_Task objective_: Extend the passage on maintaining electroless nickel plating baths, picking up after its last sentence.

_Document passage_:
───
If a more thorough test via a polarograph, ICP, AA, or some other more sophisticated instrumentation is used to determine stabilizer content and it is shown to be out of balance, it is important to know that most baths can have their imbalance corrected. When organic stabilizers have been consumed or there is simply an excess of metallic stabilizers due to contamination or imprecise add backs the operator can apply current to the EN bath to plate-out the metallics as you would with tramp metals in a standard electrolytic plating bath like a Watts nickel to remove copper, lead, or other metal contaminants. If you discover that the sulfur content is high, and this is the cause of the patterns, you can hang and immerse copper slugs, balls, or panels into the tank to consume the sulfur.
Diluting the Bath
Of course, as with all things, metallic excesses can be alleviated simply by diluting the bath. Adjustments of the other components, nickel metal, hypo (sodium hypophosphite), etc. will need to be made separately, of course, using specialty tools with the pure components. Oftentimes EN baths are two-component systems with an A and a B addition to be made based on consumption rates, but the “B” or secondary component will contain not only hypophosphite, but also all of the other crucial ingredients, including stabilizers and therefore, after you have finished equalizing and balancing your bath, you want to be sure to procure pure hypophosphite from your chemical vendor so as not to put yourself in the same situation you just saved your bath from previously.
It is important to know and to consistently achieve proper loading for your EN bath. This is usually, for most formulations, between 0.25-0.75 ft2/gal. There are many baths that can range all the way down to 0.05 ft2/gal and even possibly 0.01 ft2/gal and beyond, and all the way up to 1 ft2/gal and beyond, but oftentimes they need to be formulated differently with a different recipe or concoction of stabilizing agents to achieve these extremes. For the average EN bath this would mean that if you have a standard 100-gallon solution you should be aiming to plate with 50 square feet of parts to achieve the optimal deposition quality and other benefits like plating rate and brightness. Failure to reach the loading rate may result in edge defects that is a product of an over-stabilized bath. These edge-pullback defects can create a patterned and streaky surface as well. A good rule of thumb to remember is that an EN bath is like a husky dog in the Iditarod. They feel happy and stable when they are being worked at just the right level. To remember this a little easier, try to think of the children’s story, Goldilocks and the Three Bears. EN baths should be run just right, not too hard and not too little.
───
_Data block_:
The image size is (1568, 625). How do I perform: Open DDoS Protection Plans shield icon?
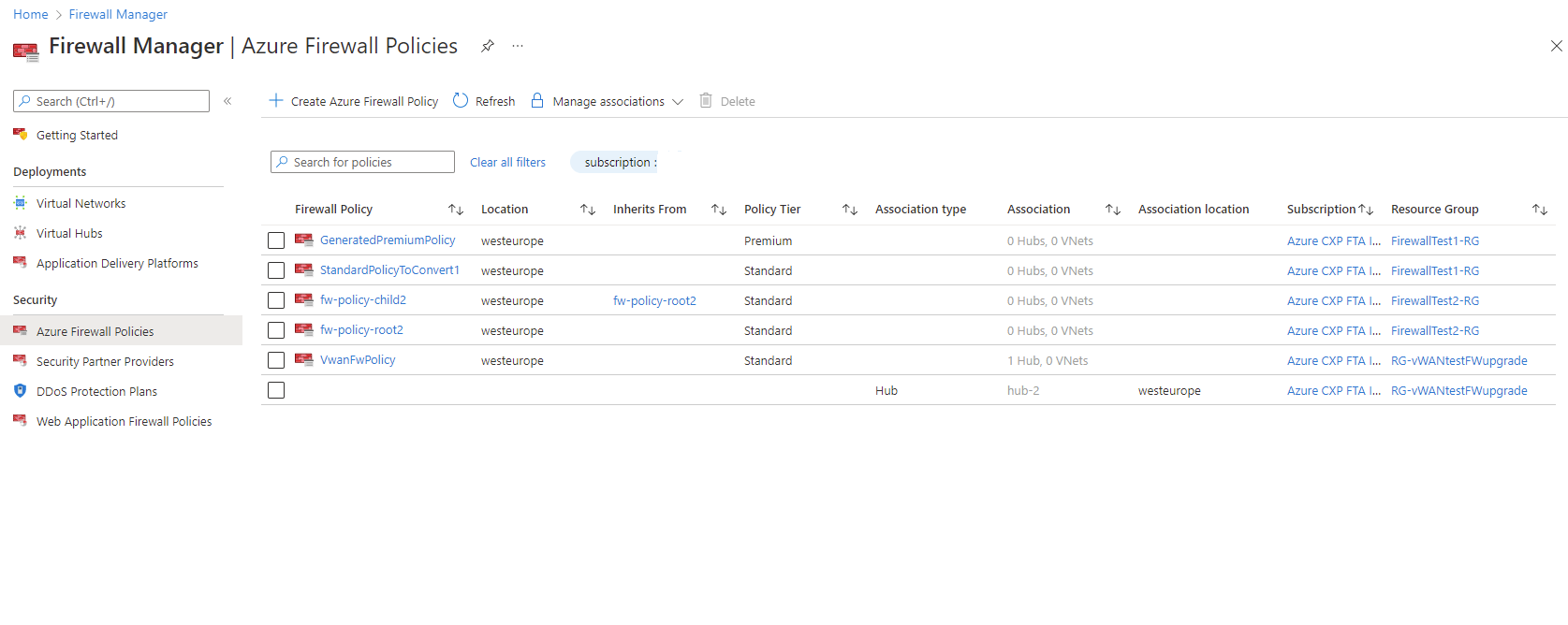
───
_Output of the exercise_:
Sometimes the pattern is less of a streak and more of a gas pattern that can mimic a streak, but is most certainly its own unique pattern. As the EN bath is plating it evolves a voluminous amount of hydrogen gas. If the solution’s surface tension is considerably high or simply not low enough, the interfacial tension at the surface of the plating object will be high and therefore the ease with which the hydrogen bubbles that generate is removed from the object is lessened. It is therefore imperative to ensure the bath is not overly viscous and therefore slick enough to mitigate the potential effects of gas patterning and pitting. A dispersant can also help mitigate other potential contaminants that can interfere with the clarity of the deposit itself and often have dual properties of dispersion and wetting, which lowers surface tension.
Solution Transfer
Another point to consider regarding gas patterning is the importance of solution transfer and replenishment of fresh solution to the areas undergoing deposition. Those areas with poor agitation will produce a different type or quality of plating than an area with proper or good agitation. It is important that all areas of the part are replenished regularly with fresh solution with the proper levels of hypophosphite and nickel metal along with the other proprietary constituents. Agitation can come in the form of eductors, air spargers, cathode rod movement, or simply a good, old-fashioned shake at periodic intervals on those manual lines that can pursue this option.
Lastly, filtration is not to be ignored. Poor filtration may manifest more demonstrably in the form of nodules from unfiltered particulates and thus the filtration system may need to be inspected to ensure pore size, media compatibility, solids-holding capacity, turnover rate, and other important facets of proper filtration should be investigated and optimized.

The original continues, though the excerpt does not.